そのため、声質だけでなくビブラートやしゃくりあげも再現できるため、NEUTRINOでは音譜と歌詞を入力するだけで、多少の調整は必要になるものの、非常に人間らしい歌声を作成することが可能となります。これは歌声の合成に細かな調整が必要なボーカロイドと比べると、非常に手軽で、こうした面からもNEUTRINOは注目を浴びました。

NEUTRINO歌声には、声優の茜屋日海夏(あかねや ひみか)さんをベースにした「東北きりたん」など2名の歌唱データが収録されています。東北きりたんは東北地方応援キャラクターで、研究者に向けて歌唱データが提供されており、NEUTRINOはこれを利用しています。
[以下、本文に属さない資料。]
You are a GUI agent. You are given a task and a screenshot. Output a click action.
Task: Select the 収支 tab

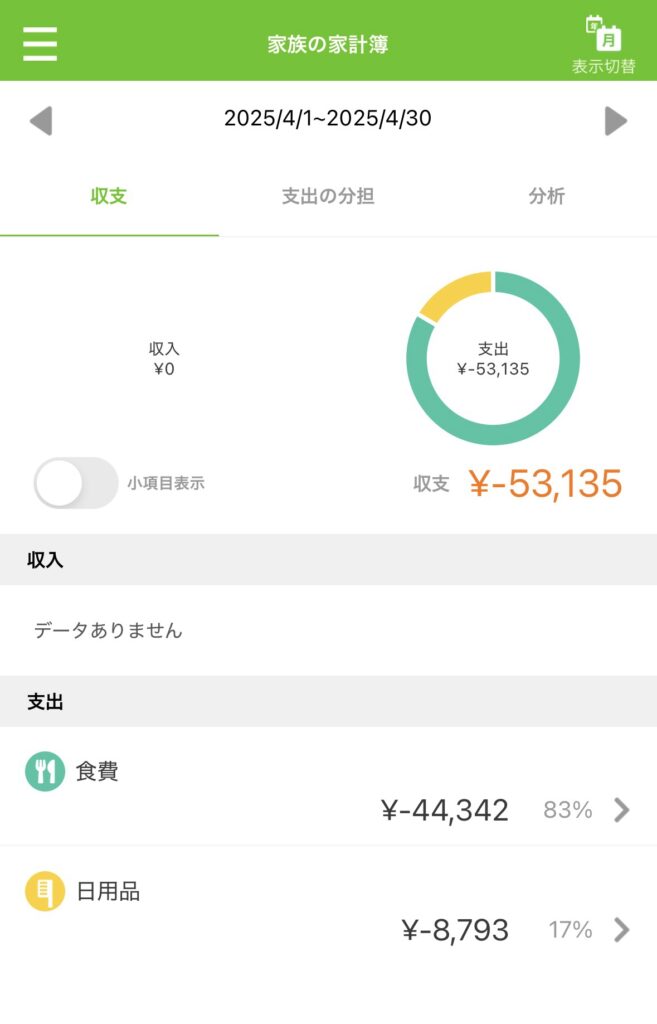tap(109, 196)
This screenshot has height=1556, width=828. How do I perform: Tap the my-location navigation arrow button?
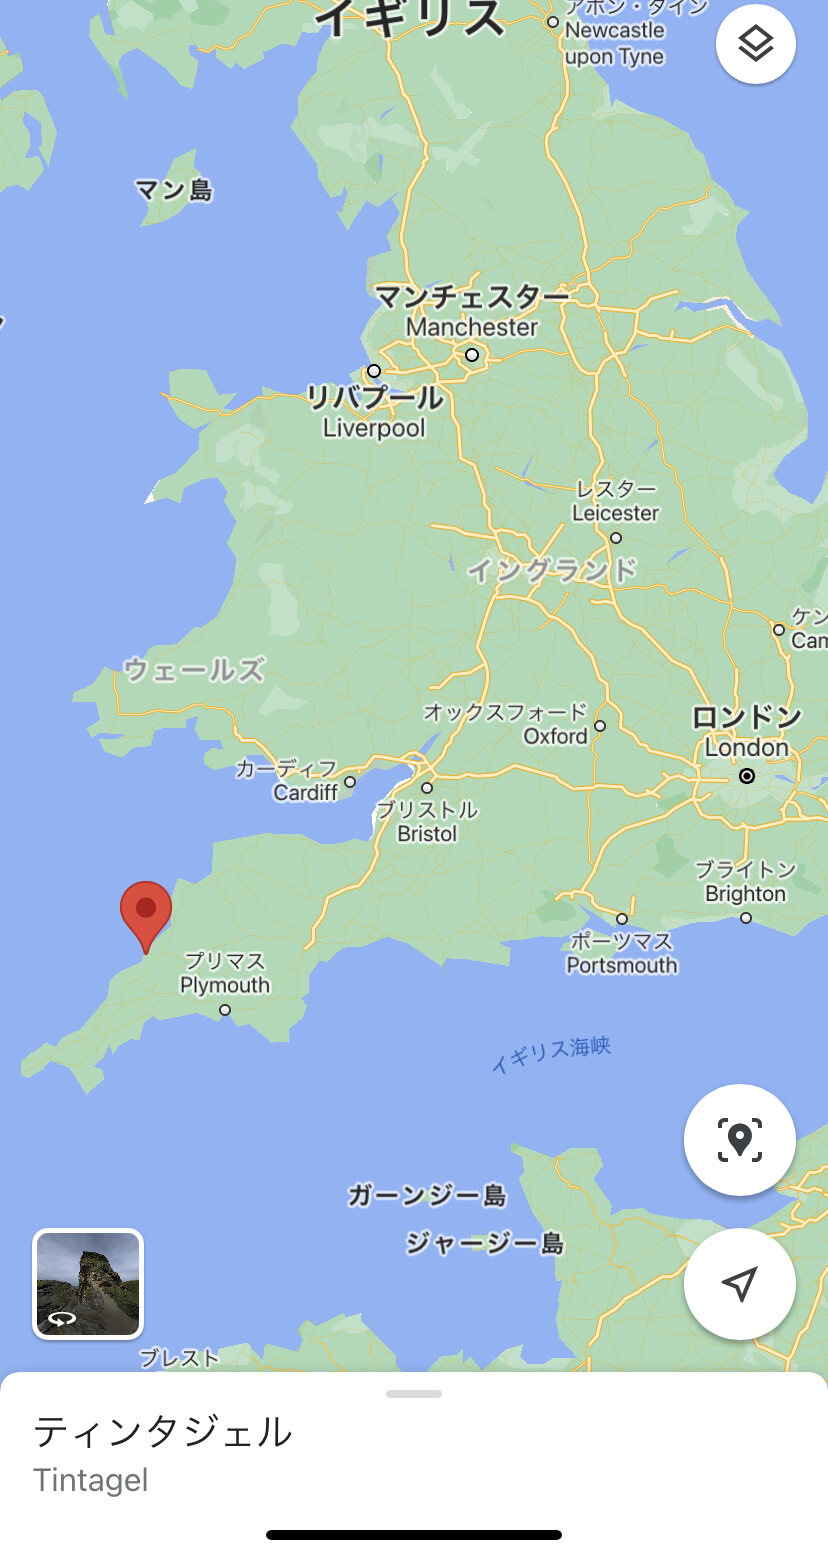coord(740,1283)
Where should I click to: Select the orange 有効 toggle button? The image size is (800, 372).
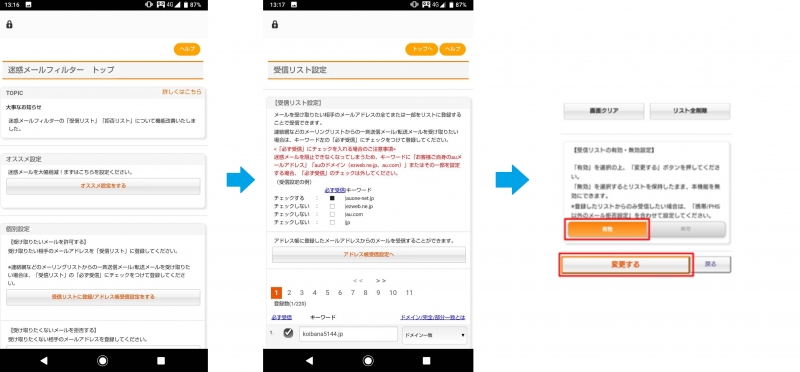click(x=607, y=230)
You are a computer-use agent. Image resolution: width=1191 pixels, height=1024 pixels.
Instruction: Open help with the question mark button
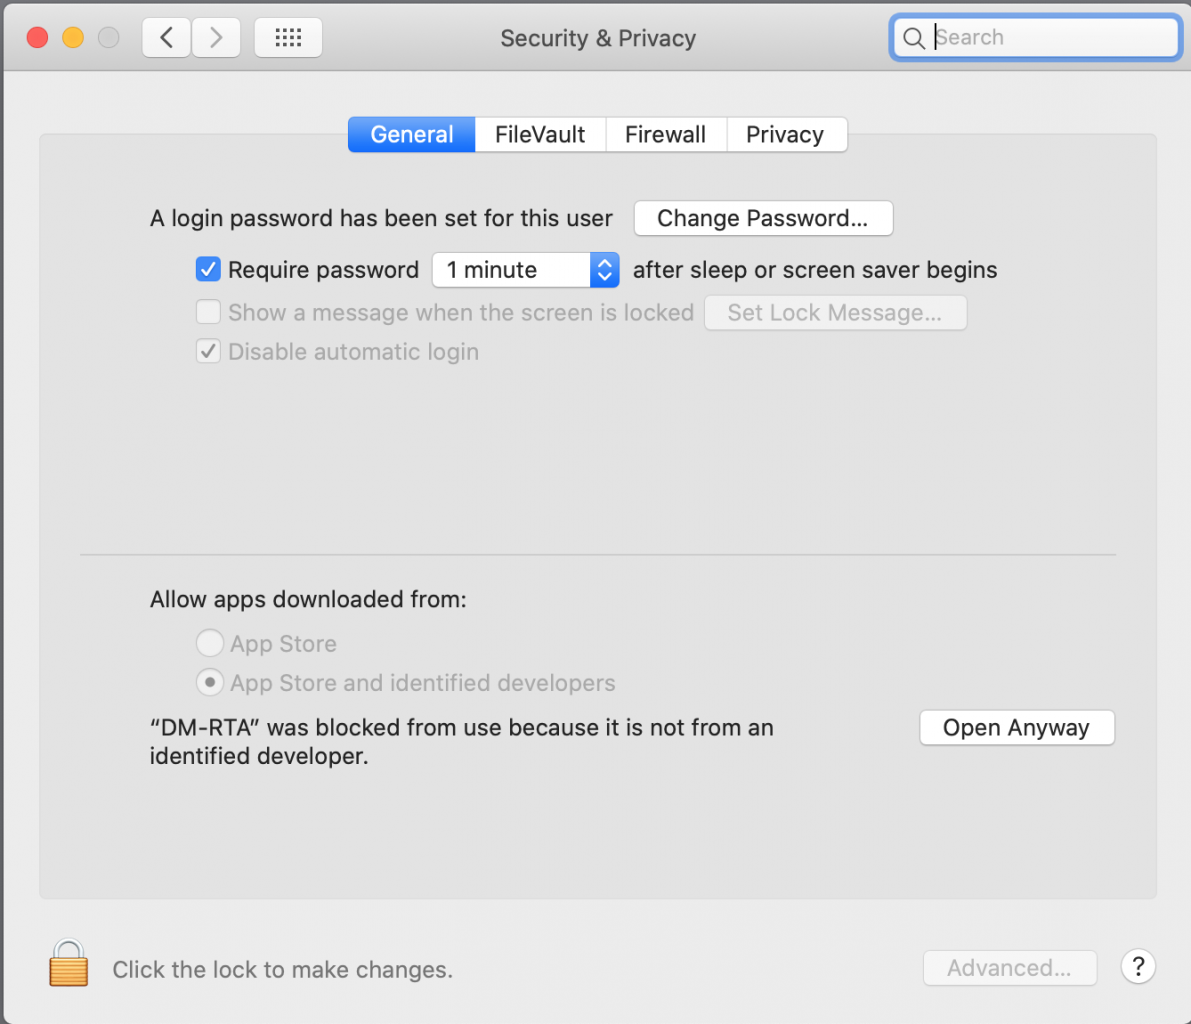tap(1138, 967)
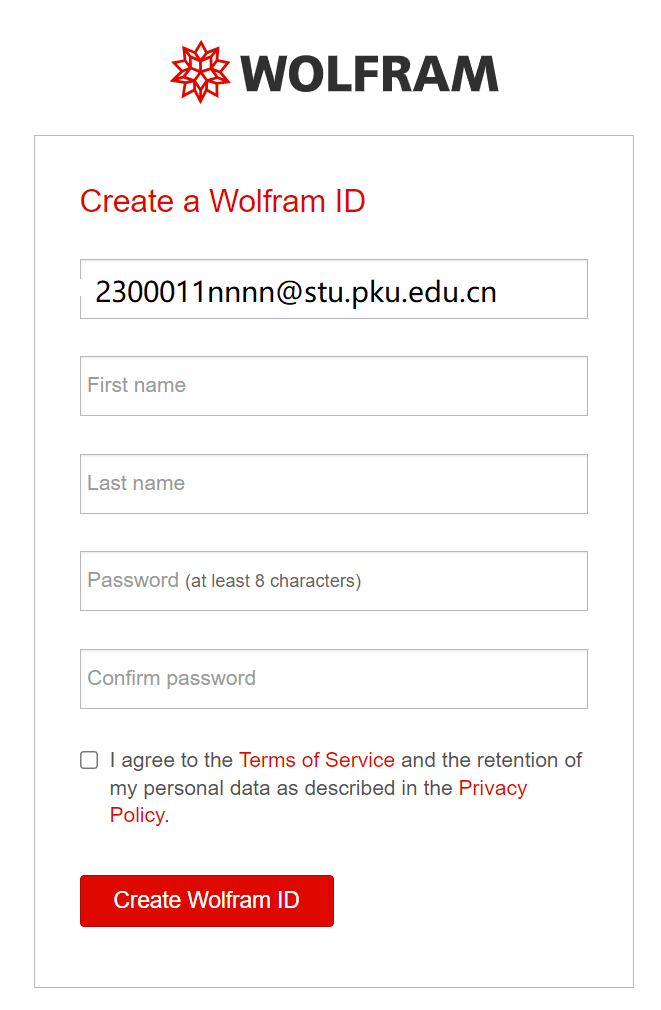The image size is (661, 1010).
Task: Open the Terms of Service link
Action: coord(317,760)
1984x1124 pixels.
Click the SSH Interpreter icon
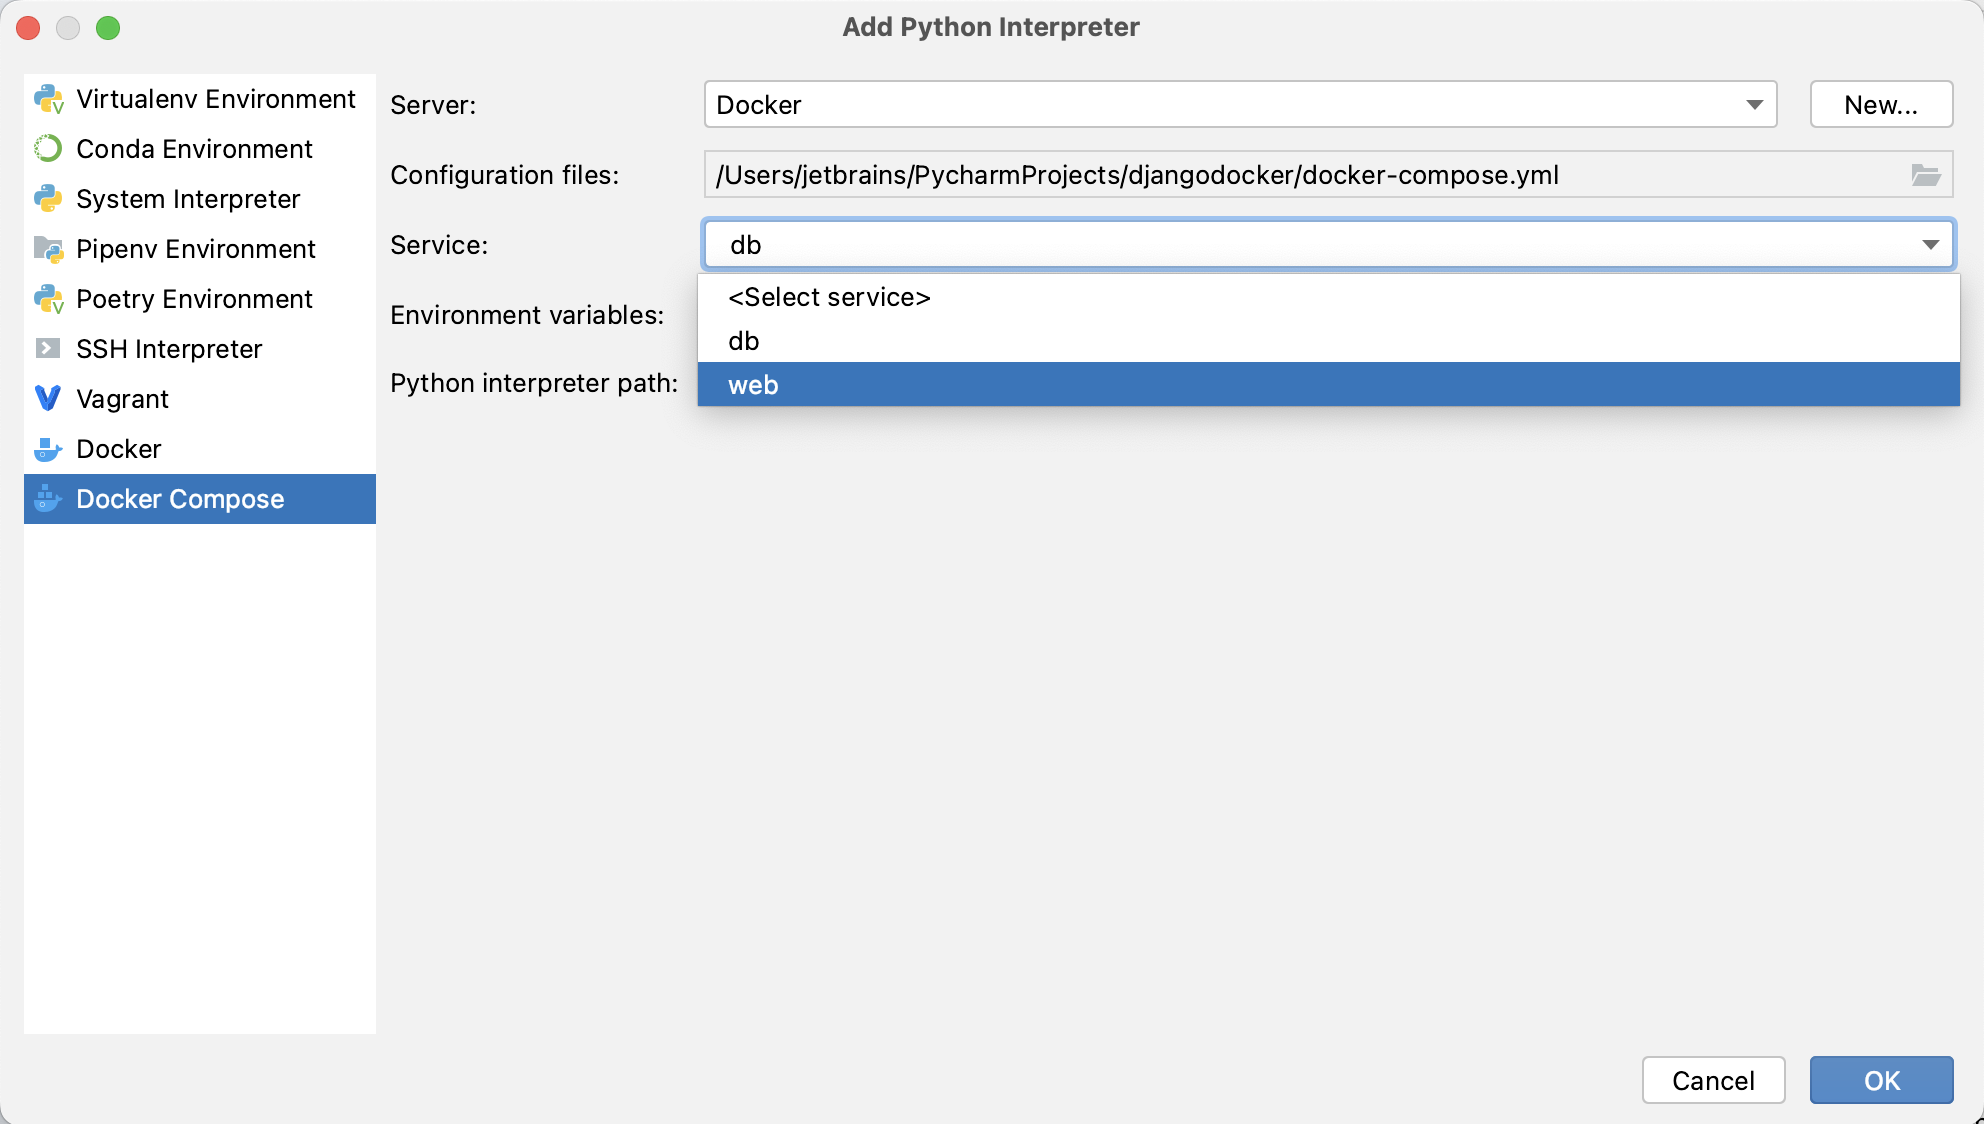point(49,349)
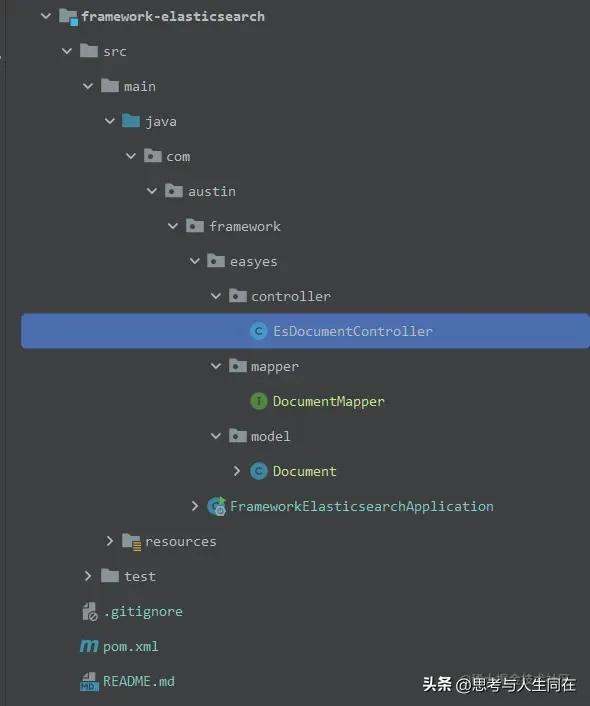Click the Document class icon
Screen dimensions: 590x706
tap(259, 471)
ちなみに、東北きりたんを商用目的で利用する場合は使用料が必要になりますが、技術紹介目的に限っては無償とされているため、ネットでは多くの楽曲が公開されているということです

「NEUTRINO」が公開されて以降、動画共有サイト「ニコニコ動画」を中心に、「東北きりたん」の音源を利用した楽曲が、「AIきりたん」などと呼ばれアップロードされています。これまで人気を博してきた「ボーカロイド」などの歌声合成技術と比べて、人間にはできないような早口には対応できないなどの欠点もありますが、今後の展開も含めてNEUTRINOには期待がかけられています。

昨今のフェイクニュースなど、合成音声技術には批判の声も聞かれる一方、今回のように、歌声がより豊かな表現をもたらすこともあります。音の技術が社会にもたらす可能性について、より深く議論する必要があるでしょう。